> [Your assignment]: In this exercise, every entry is to be copied exactly.

[Source records]
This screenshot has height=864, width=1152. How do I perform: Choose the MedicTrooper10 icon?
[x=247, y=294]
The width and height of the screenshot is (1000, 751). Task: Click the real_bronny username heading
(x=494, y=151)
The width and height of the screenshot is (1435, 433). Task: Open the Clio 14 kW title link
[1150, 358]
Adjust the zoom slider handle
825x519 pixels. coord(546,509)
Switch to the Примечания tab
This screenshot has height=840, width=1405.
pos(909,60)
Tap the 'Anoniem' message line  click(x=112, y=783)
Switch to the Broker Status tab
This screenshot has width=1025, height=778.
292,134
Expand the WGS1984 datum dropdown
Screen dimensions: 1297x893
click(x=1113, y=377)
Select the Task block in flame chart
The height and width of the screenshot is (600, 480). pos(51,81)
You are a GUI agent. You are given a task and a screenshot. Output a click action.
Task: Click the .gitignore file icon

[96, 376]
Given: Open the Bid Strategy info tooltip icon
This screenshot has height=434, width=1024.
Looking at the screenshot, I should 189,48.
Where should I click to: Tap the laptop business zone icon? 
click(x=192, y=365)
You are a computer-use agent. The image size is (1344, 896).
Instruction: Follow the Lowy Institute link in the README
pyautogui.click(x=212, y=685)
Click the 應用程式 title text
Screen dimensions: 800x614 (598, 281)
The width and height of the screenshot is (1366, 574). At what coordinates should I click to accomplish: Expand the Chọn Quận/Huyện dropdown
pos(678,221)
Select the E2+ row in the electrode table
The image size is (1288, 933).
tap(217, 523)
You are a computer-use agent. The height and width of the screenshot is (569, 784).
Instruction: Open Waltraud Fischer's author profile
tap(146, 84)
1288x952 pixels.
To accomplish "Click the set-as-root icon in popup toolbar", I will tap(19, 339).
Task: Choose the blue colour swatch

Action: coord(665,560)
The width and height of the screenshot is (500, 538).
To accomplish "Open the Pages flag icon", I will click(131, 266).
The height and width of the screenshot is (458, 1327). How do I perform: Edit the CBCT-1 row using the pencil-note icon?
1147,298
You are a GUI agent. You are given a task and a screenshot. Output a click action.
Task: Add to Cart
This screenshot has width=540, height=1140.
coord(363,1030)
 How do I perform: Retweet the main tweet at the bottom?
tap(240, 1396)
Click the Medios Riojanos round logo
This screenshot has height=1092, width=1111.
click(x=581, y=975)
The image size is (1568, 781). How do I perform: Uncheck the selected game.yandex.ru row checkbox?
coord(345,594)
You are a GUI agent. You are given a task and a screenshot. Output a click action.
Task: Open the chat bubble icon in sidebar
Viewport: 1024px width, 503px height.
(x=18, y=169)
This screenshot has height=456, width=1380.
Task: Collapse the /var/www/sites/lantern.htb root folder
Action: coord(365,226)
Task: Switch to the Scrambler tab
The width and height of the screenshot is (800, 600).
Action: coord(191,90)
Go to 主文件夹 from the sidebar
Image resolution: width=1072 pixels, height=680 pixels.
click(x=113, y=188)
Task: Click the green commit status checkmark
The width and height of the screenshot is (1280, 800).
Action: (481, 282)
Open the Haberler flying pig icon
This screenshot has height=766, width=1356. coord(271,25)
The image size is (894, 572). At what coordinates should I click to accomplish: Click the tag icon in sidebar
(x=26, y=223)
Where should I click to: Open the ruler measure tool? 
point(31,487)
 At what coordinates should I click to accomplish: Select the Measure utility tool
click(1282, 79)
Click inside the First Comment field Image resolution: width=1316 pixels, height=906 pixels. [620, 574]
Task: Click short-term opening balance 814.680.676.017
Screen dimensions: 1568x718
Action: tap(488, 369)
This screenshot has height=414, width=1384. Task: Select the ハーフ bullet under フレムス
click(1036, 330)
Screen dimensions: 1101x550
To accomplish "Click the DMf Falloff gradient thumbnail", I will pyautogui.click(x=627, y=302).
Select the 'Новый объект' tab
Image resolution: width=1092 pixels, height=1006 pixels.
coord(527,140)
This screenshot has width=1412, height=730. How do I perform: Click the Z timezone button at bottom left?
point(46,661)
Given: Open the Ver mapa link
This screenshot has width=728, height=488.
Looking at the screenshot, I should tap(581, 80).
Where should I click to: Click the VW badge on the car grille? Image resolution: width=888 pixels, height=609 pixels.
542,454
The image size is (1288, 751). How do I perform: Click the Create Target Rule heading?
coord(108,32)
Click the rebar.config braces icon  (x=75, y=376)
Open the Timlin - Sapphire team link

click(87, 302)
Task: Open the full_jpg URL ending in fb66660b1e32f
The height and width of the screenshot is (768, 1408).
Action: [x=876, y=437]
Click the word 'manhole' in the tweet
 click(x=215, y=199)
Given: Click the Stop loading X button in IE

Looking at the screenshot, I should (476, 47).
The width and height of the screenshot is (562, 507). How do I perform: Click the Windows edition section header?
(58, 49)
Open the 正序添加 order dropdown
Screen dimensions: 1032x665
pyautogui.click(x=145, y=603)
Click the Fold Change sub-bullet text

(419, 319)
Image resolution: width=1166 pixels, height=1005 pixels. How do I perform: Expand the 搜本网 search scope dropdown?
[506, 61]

> [Solution to the exercise]:
This screenshot has height=864, width=1152. How do I perform: Choose the MedicTrooper10 icon?
[x=247, y=294]
The width and height of the screenshot is (1000, 751). Task: Click the real_bronny username heading
(x=494, y=151)
The width and height of the screenshot is (1435, 433). Task: Open the Clio 14 kW title link
[1150, 358]
Adjust the zoom slider handle
825x519 pixels. coord(546,509)
Switch to the Примечания tab
This screenshot has height=840, width=1405.
pos(909,60)
Tap the 'Anoniem' message line  click(x=112, y=783)
Switch to the Broker Status tab
This screenshot has width=1025, height=778.
292,134
Expand the WGS1984 datum dropdown
Screen dimensions: 1297x893
click(x=1113, y=377)
Select the Task block in flame chart
The height and width of the screenshot is (600, 480). pos(51,81)
You are a GUI agent. You are given a task and a screenshot. Output a click action.
Task: Click the .gitignore file icon

[96, 376]
Given: Open the Bid Strategy info tooltip icon
This screenshot has height=434, width=1024.
Looking at the screenshot, I should 189,48.
Where should I click to: Tap the laptop business zone icon? 
click(x=192, y=365)
You are a computer-use agent. The image size is (1344, 896).
Instruction: Follow the Lowy Institute link in the README
pyautogui.click(x=212, y=685)
Click the 應用程式 title text
Screen dimensions: 800x614 (598, 281)
The width and height of the screenshot is (1366, 574). At what coordinates should I click to accomplish: Expand the Chọn Quận/Huyện dropdown
pos(678,221)
Select the E2+ row in the electrode table
The image size is (1288, 933).
tap(217, 523)
You are a computer-use agent. The height and width of the screenshot is (569, 784).
Instruction: Open Waltraud Fischer's author profile
tap(146, 84)
1288x952 pixels.
To accomplish "Click the set-as-root icon in popup toolbar", I will tap(19, 339).
Task: Choose the blue colour swatch

Action: coord(665,560)
The width and height of the screenshot is (500, 538).
To accomplish "Open the Pages flag icon", I will click(131, 266).
The height and width of the screenshot is (458, 1327). How do I perform: Edit the CBCT-1 row using the pencil-note icon?
1147,298
You are a GUI agent. You are given a task and a screenshot. Output a click action.
Task: Add to Cart
This screenshot has width=540, height=1140.
coord(363,1030)
 How do I perform: Retweet the main tweet at the bottom?
tap(240, 1396)
Click the Medios Riojanos round logo
This screenshot has height=1092, width=1111.
click(x=581, y=975)
The image size is (1568, 781). How do I perform: Uncheck the selected game.yandex.ru row checkbox?
coord(345,594)
You are a GUI agent. You are given a task and a screenshot. Output a click action.
Task: Open the chat bubble icon in sidebar
Viewport: 1024px width, 503px height.
(x=18, y=169)
This screenshot has height=456, width=1380.
Task: Collapse the /var/www/sites/lantern.htb root folder
Action: coord(365,226)
Task: Switch to the Scrambler tab
The width and height of the screenshot is (800, 600).
Action: coord(191,90)
Go to 主文件夹 from the sidebar
Image resolution: width=1072 pixels, height=680 pixels.
click(x=113, y=188)
Task: Click the green commit status checkmark
The width and height of the screenshot is (1280, 800).
Action: (481, 282)
Open the Haberler flying pig icon
This screenshot has height=766, width=1356. coord(271,25)
The image size is (894, 572). At what coordinates should I click to accomplish: Click the tag icon in sidebar
(x=26, y=223)
Where should I click to: Open the ruler measure tool? 
point(31,487)
 At what coordinates should I click to accomplish: Select the Measure utility tool
click(1282, 79)
Click inside the First Comment field Image resolution: width=1316 pixels, height=906 pixels. [620, 574]
Task: Click short-term opening balance 814.680.676.017
Screen dimensions: 1568x718
Action: tap(488, 369)
This screenshot has height=414, width=1384. Task: Select the ハーフ bullet under フレムス
click(1036, 330)
Screen dimensions: 1101x550
To accomplish "Click the DMf Falloff gradient thumbnail", I will pyautogui.click(x=627, y=302).
Select the 'Новый объект' tab
Image resolution: width=1092 pixels, height=1006 pixels.
coord(527,140)
This screenshot has width=1412, height=730. How do I perform: Click the Z timezone button at bottom left?
point(46,661)
Given: Open the Ver mapa link
This screenshot has width=728, height=488.
Looking at the screenshot, I should tap(581, 80).
Where should I click to: Click the VW badge on the car grille? Image resolution: width=888 pixels, height=609 pixels.
542,454
The image size is (1288, 751). How do I perform: Click the Create Target Rule heading?
coord(108,32)
Click the rebar.config braces icon  (x=75, y=376)
Open the Timlin - Sapphire team link

click(87, 302)
Task: Open the full_jpg URL ending in fb66660b1e32f
The height and width of the screenshot is (768, 1408).
Action: [x=876, y=437]
Click the word 'manhole' in the tweet
 click(x=215, y=199)
Given: Click the Stop loading X button in IE

Looking at the screenshot, I should (476, 47).
The width and height of the screenshot is (562, 507). How do I perform: Click the Windows edition section header?
(58, 49)
Open the 正序添加 order dropdown
Screen dimensions: 1032x665
pyautogui.click(x=145, y=603)
Click the Fold Change sub-bullet text

(419, 319)
Image resolution: width=1166 pixels, height=1005 pixels. How do I perform: Expand the 搜本网 search scope dropdown?
[506, 61]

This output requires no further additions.